Top of Study text
Investigating the impact of microcalcification size and volume on collagenous matrix and tissue mechanics using a tissue-engineered atherosclerotic cap model.

Atherosclerotic plaque rupture can lead to thrombotic cardiovascular events such as stroke and myocardial infarction. Computational models have shown that microcalcifications (calcified particles with a diameter < 50 μm) in the atherosclerotic plaque cap can increase cap tissue stresses and consequently contribute to plaque rupture. Microcalcification characteristics, such as particle size and volume fraction, have been implicated to affect cap stresses. However, the effect of these characteristics on tissue mechanics within a collagenous matrix, has not been investigated experimentally. In this study, we employ a tissue-engineered model of the atherosclerotic plaque cap with human myofibroblasts to assess the impact of microcalcification size and volume fraction on cap mechanics and rupture. To mimic human microcalcification size and volume, hydroxyapatite microparticles, in two size ranges (diameter up to 5 μm or up to 50 μm) and two volumes (1 v/v% and 5 v/v%) were incorporated homogenously throughout the tissue-engineered model. 5 v/v% of particles caused a significant lowering of the mechanical properties as was shown by a decrease in stiffness and ultimate tensile stress under uniaxial tensile loading. Additionally, the 5 v/v% of hydroxyapatite particles, in both size ranges, caused a reduced tissue compaction during culture. This might indicate that hydroxyapatite particles influence mechanobiological processes governing tissue organisation and consequent tissue mechanics. These experimental data support computational findings regarding the detrimental role of microcalcifications on cap rupture risk and highlight the importance of volume fraction. Furthermore, this study indicates an additional importance to look at the interplay between calcification, its effect on plaque cap-resident cells and the consequent effect on tissue mechanics.
Bottom of Study text
Exercise objective: Reproduce the microcalcification text above word for word, in full. Work only from the microcalcification text above.
Top of Source data
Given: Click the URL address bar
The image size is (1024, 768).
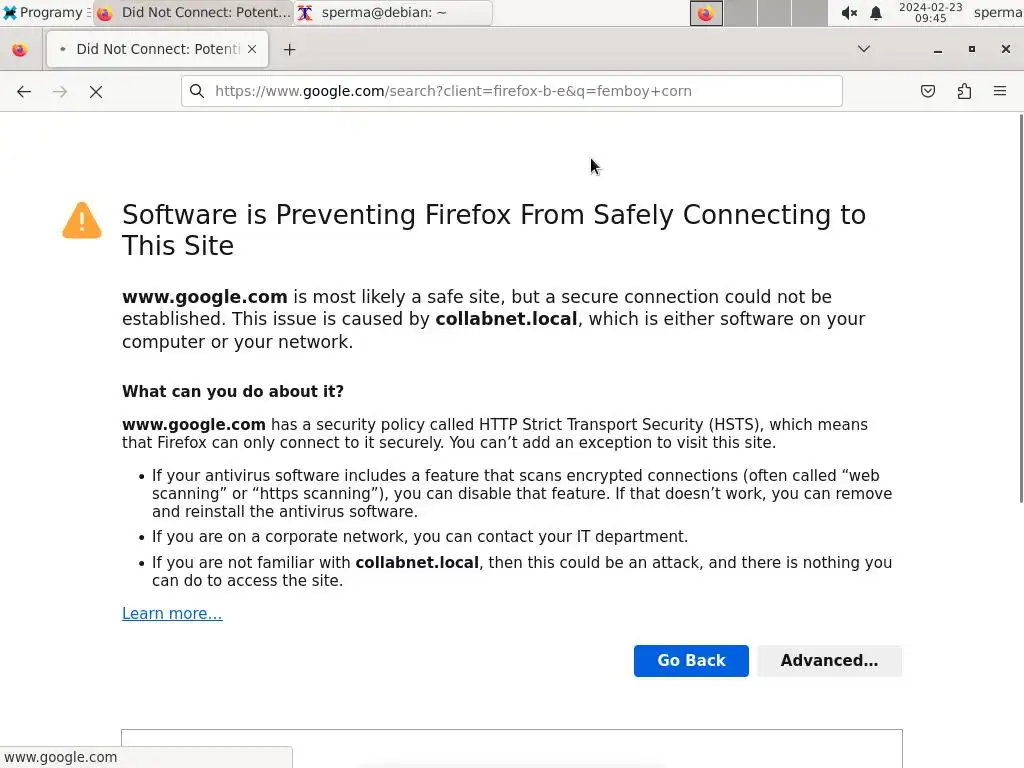Looking at the screenshot, I should 520,91.
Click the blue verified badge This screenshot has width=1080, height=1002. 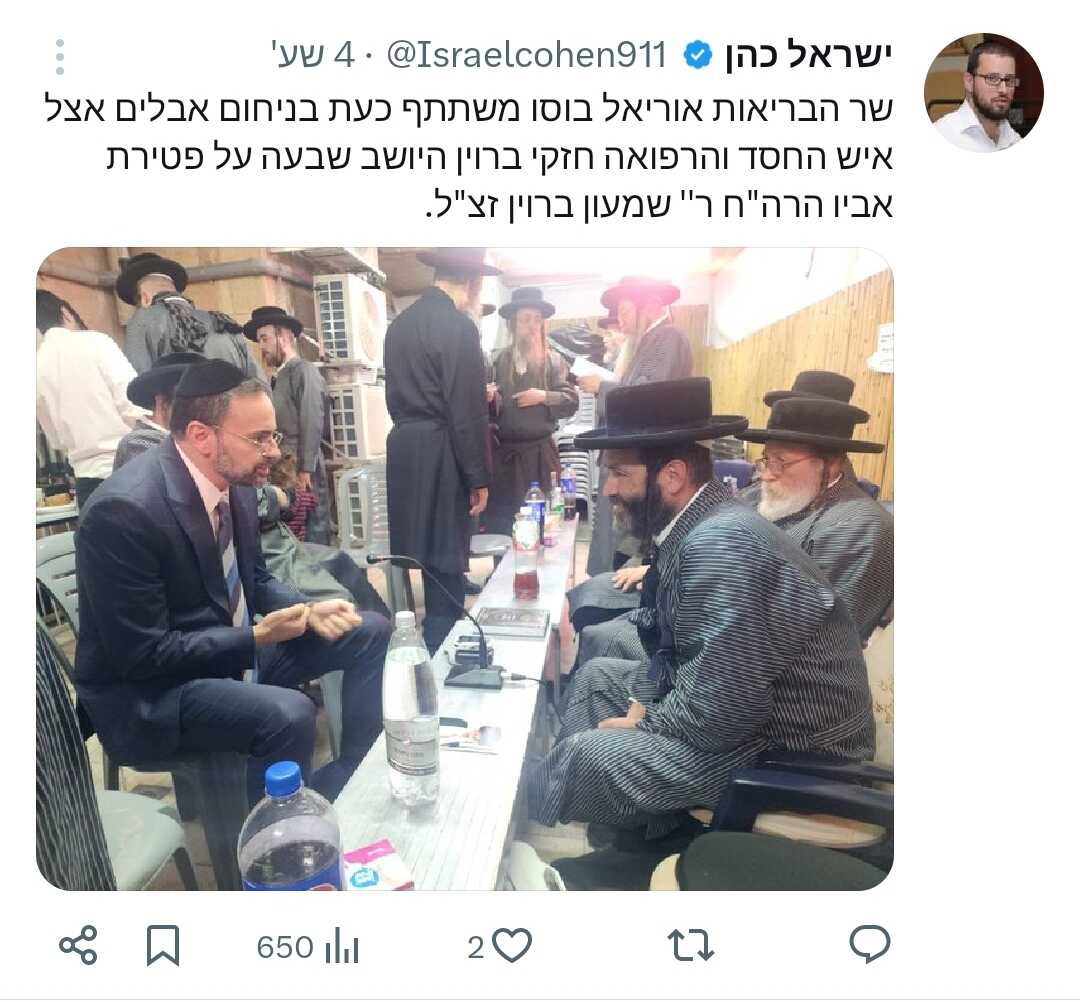(697, 55)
Bottom of Source data
Task answer:
Investigating the impact of microcalcification size and volume on collagenous matrix and tissue mechanics using a tissue-engineered atherosclerotic cap model.

Atherosclerotic plaque rupture can lead to thrombotic cardiovascular events such as stroke and myocardial infarction. Computational models have shown that microcalcifications (calcified particles with a diameter < 50 μm) in the atherosclerotic plaque cap can increase cap tissue stresses and consequently contribute to plaque rupture. Microcalcification characteristics, such as particle size and volume fraction, have been implicated to affect cap stresses. However, the effect of these characteristics on tissue mechanics within a collagenous matrix, has not been investigated experimentally. In this study, we employ a tissue-engineered model of the atherosclerotic plaque cap with human myofibroblasts to assess the impact of microcalcification size and volume fraction on cap mechanics and rupture. To mimic human microcalcification size and volume, hydroxyapatite microparticles, in two size ranges (diameter up to 5 μm or up to 50 μm) and two volumes (1 v/v% and 5 v/v%) were incorporated homogenously throughout the tissue-engineered model. 5 v/v% of particles caused a significant lowering of the mechanical properties as was shown by a decrease in stiffness and ultimate tensile stress under uniaxial tensile loading. Additionally, the 5 v/v% of hydroxyapatite particles, in both size ranges, caused a reduced tissue compaction during culture. This might indicate that hydroxyapatite particles influence mechanobiological processes governing tissue organisation and consequent tissue mechanics. These experimental data support computational findings regarding the detrimental role of microcalcifications on cap rupture risk and highlight the importance of volume fraction. Furthermore, this study indicates an additional importance to look at the interplay between calcification, its effect on plaque cap-resident cells and the consequent effect on tissue mechanics.